*** Opening PROVIDED MATERIAL ***

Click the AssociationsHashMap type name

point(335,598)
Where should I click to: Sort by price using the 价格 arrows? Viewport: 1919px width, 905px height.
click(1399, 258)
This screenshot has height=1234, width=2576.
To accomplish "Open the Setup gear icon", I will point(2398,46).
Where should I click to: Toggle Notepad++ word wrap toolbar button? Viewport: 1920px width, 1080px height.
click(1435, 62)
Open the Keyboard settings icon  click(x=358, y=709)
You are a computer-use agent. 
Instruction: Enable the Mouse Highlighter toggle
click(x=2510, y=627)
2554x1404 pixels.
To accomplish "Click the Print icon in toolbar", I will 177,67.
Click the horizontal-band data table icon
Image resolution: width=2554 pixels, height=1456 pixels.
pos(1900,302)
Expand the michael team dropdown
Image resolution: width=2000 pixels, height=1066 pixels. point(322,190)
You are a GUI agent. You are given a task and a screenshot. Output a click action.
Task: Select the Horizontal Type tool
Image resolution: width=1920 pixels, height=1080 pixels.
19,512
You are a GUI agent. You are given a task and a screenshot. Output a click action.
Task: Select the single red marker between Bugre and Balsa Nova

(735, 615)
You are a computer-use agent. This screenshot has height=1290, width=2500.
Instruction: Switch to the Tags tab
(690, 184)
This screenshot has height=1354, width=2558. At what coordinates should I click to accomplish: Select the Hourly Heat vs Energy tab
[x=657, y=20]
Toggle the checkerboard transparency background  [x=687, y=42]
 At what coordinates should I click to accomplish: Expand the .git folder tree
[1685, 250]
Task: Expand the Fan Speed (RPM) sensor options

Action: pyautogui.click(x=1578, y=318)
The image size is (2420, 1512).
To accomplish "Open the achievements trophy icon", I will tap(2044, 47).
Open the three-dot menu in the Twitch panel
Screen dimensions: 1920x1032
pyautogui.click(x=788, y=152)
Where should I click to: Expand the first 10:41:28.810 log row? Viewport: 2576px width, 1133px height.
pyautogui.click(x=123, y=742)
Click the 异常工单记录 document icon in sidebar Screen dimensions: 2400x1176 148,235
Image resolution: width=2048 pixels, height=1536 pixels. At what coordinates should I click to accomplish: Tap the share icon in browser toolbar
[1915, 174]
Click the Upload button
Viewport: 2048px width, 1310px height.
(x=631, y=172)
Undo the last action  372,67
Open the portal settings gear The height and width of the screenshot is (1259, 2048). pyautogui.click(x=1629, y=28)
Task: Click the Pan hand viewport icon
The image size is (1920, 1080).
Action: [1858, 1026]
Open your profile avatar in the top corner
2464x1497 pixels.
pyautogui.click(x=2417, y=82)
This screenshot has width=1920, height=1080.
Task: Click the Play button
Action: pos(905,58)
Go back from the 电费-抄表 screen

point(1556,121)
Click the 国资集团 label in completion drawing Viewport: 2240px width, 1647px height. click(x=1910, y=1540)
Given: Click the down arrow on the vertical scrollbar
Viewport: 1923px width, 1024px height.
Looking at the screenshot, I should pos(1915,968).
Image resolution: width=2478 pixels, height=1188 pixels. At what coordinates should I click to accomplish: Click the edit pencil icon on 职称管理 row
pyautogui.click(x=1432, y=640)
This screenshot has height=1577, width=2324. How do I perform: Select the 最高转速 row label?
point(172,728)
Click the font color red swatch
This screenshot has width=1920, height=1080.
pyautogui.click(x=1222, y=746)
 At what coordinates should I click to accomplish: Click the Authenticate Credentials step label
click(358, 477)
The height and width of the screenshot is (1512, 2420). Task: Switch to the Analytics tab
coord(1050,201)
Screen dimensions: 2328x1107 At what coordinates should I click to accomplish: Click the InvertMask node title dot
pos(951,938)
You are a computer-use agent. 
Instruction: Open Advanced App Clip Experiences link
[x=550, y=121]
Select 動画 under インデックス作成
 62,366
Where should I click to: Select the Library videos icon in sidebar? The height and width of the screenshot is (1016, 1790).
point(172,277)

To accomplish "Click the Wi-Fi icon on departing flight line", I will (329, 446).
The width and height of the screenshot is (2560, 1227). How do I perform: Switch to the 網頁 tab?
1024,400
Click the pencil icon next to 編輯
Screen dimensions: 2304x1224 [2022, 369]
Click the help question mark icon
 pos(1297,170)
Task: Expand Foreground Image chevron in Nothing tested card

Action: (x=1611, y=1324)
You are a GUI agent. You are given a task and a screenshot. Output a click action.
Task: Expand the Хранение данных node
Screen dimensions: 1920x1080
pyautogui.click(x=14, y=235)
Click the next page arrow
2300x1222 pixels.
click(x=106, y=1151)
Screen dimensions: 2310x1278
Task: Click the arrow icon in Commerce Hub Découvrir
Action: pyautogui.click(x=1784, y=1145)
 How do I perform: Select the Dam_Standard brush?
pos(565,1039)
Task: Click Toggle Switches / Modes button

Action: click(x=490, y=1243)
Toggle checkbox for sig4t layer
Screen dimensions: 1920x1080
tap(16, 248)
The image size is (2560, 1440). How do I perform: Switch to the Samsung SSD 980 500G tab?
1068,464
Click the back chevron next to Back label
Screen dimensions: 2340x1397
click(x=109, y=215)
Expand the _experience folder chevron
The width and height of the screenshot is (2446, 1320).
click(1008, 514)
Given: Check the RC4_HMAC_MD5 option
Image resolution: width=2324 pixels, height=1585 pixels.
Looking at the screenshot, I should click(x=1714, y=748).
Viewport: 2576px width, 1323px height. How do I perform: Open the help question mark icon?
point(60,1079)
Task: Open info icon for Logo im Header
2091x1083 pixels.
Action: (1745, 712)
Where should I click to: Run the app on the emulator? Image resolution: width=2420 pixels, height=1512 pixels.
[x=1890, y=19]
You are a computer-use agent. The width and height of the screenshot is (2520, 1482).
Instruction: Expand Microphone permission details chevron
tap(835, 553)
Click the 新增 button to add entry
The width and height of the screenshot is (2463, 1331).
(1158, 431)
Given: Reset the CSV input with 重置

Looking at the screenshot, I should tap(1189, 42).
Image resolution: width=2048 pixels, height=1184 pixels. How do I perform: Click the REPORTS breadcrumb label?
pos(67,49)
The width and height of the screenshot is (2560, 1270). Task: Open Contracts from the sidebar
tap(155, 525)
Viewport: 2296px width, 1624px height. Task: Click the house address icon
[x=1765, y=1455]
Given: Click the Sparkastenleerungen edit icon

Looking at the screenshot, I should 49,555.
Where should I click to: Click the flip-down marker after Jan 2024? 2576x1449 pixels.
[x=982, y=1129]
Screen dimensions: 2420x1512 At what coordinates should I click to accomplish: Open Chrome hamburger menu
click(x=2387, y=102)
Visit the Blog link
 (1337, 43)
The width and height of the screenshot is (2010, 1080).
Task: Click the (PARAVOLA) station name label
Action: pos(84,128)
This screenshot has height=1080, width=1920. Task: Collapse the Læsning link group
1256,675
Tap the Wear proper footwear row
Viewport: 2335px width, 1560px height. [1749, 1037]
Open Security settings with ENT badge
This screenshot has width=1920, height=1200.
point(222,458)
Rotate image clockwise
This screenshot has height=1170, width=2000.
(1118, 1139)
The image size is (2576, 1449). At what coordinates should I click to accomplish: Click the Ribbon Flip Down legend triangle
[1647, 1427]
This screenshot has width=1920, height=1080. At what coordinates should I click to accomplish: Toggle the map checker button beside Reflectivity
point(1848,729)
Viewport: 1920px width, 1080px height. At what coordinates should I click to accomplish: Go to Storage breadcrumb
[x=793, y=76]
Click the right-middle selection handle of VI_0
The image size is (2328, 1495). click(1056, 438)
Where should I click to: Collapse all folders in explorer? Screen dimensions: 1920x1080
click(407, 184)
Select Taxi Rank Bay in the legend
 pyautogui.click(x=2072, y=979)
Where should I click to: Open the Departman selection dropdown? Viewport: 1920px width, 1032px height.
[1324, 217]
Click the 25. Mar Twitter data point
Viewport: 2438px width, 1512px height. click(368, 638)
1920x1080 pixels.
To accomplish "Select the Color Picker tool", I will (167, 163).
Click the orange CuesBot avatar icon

*** Closing PROVIDED MATERIAL ***

▶ **ACTIVITY**
Examine the entries and report how many of their lines contain the string "gear", giving no more than the number.

▶ **RESULT OF THE TASK**
2